_WHAT IS NEEDED_:
Pick out each line of the material below that contains the string "should" and copy those lines in full. Case counts.

_DATA FOR REVIEW_:
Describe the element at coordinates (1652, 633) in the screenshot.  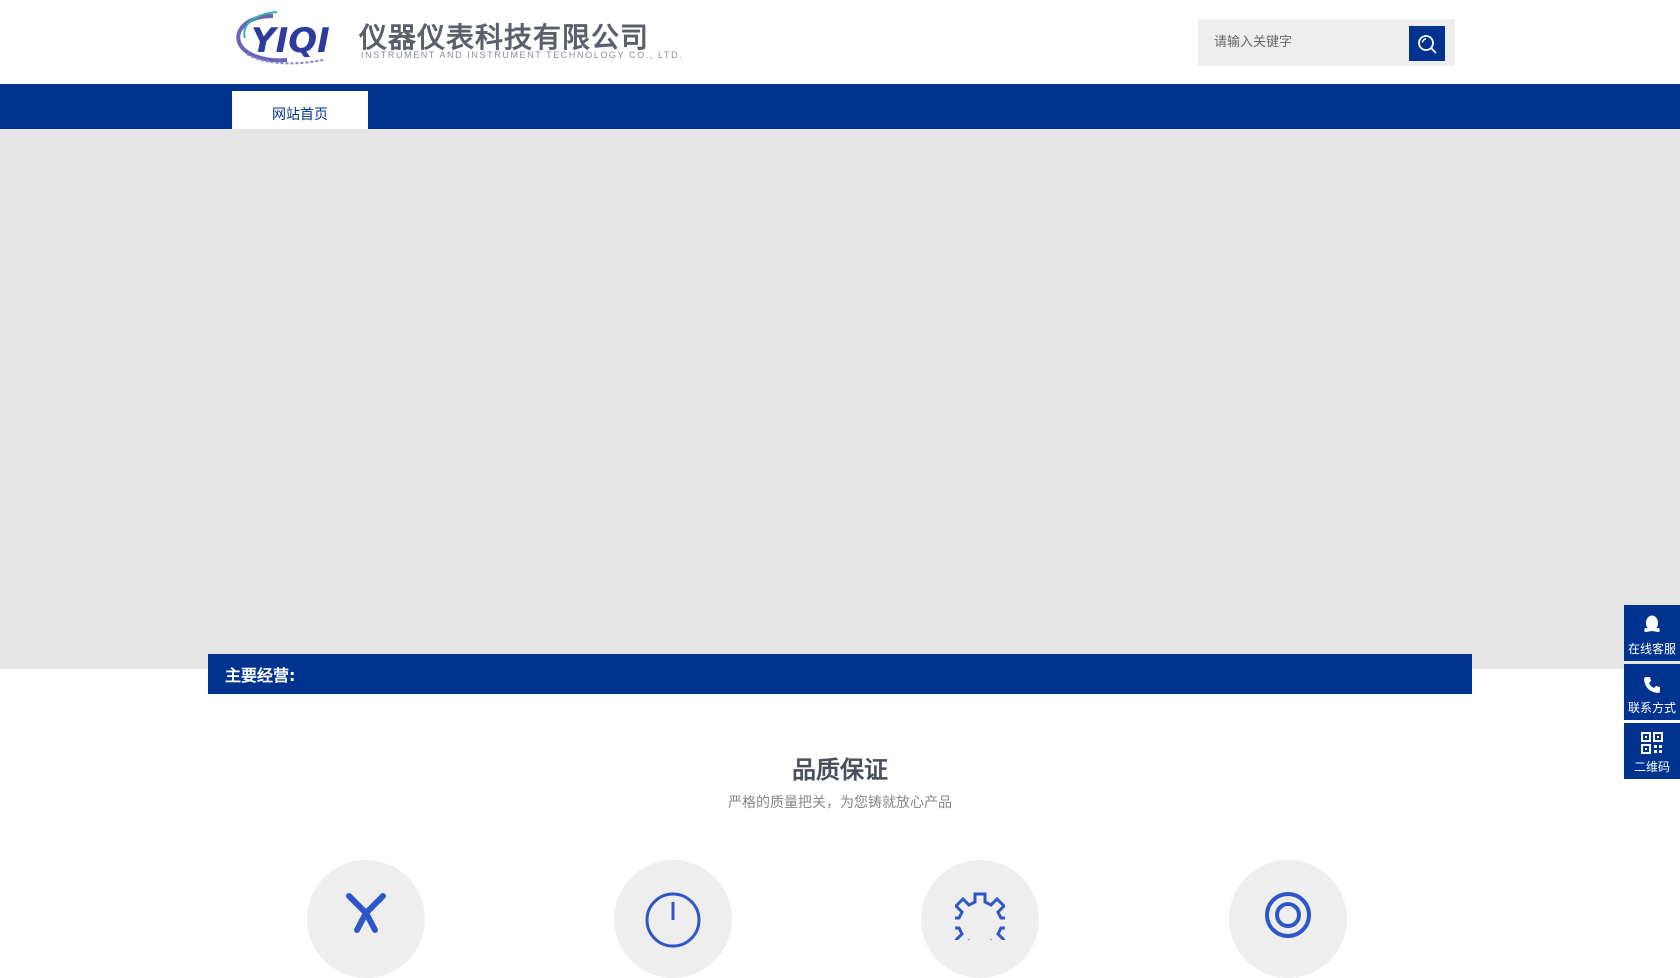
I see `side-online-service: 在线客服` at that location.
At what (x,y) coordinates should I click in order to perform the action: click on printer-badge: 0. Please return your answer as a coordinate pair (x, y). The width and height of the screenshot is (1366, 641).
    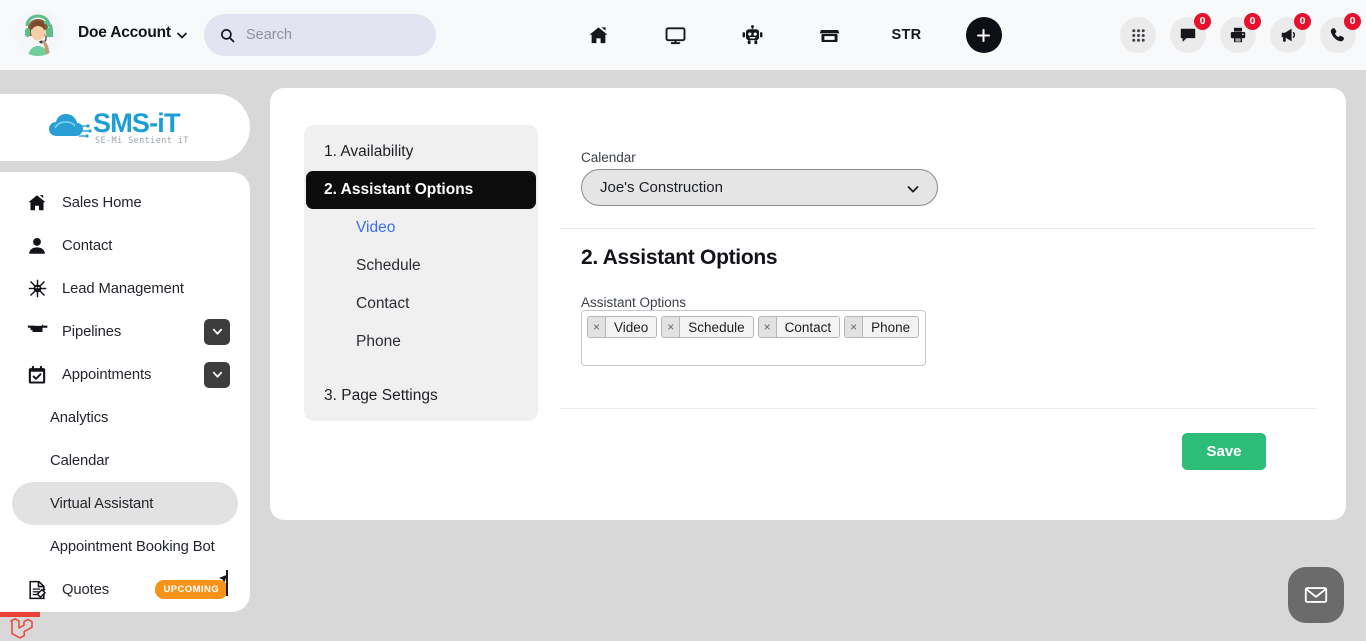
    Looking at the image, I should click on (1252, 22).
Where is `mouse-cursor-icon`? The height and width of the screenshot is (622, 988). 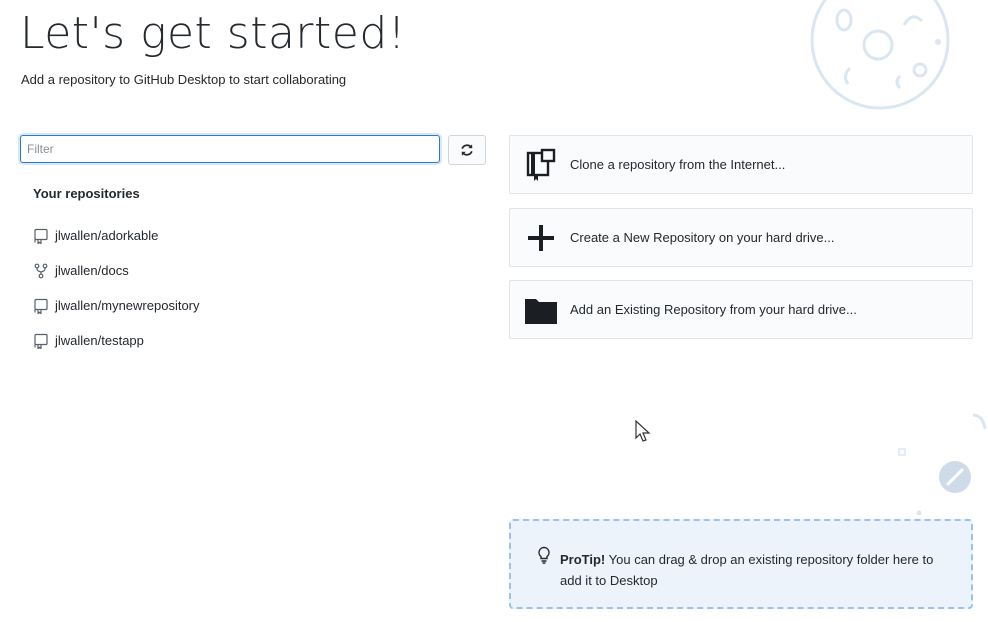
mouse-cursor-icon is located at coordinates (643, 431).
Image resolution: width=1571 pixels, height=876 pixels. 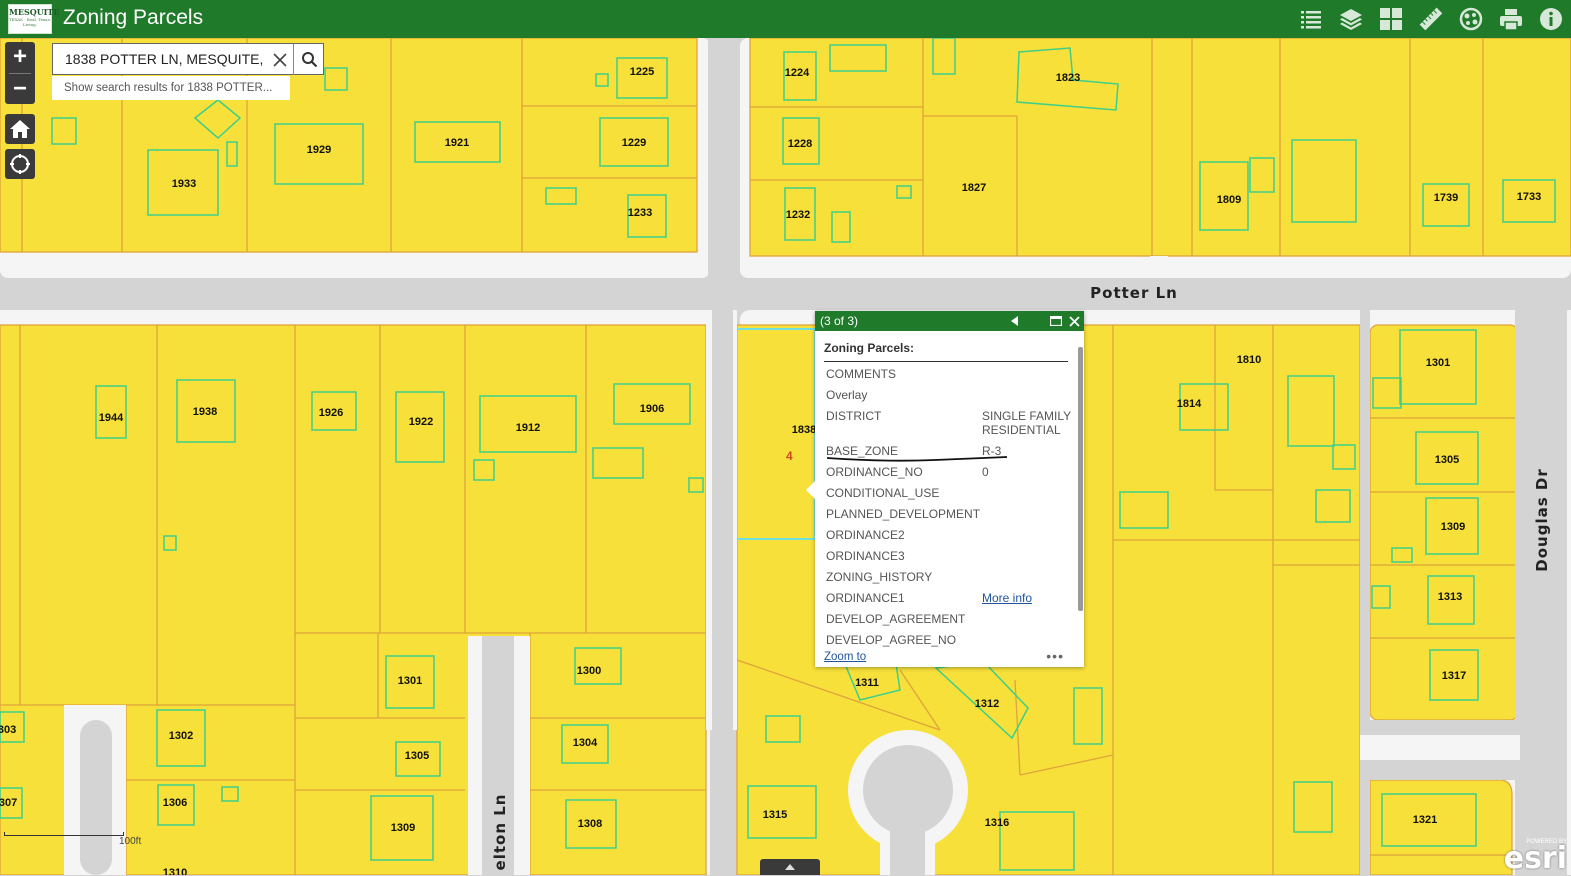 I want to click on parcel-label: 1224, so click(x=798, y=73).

_RESPONSE BOX_:
At what (x,y) coordinates should I click in order to perform the action: click on printer-badge: 0. Please return your answer as a coordinate pair (x, y). The width and height of the screenshot is (1366, 641).
    Looking at the image, I should click on (1252, 22).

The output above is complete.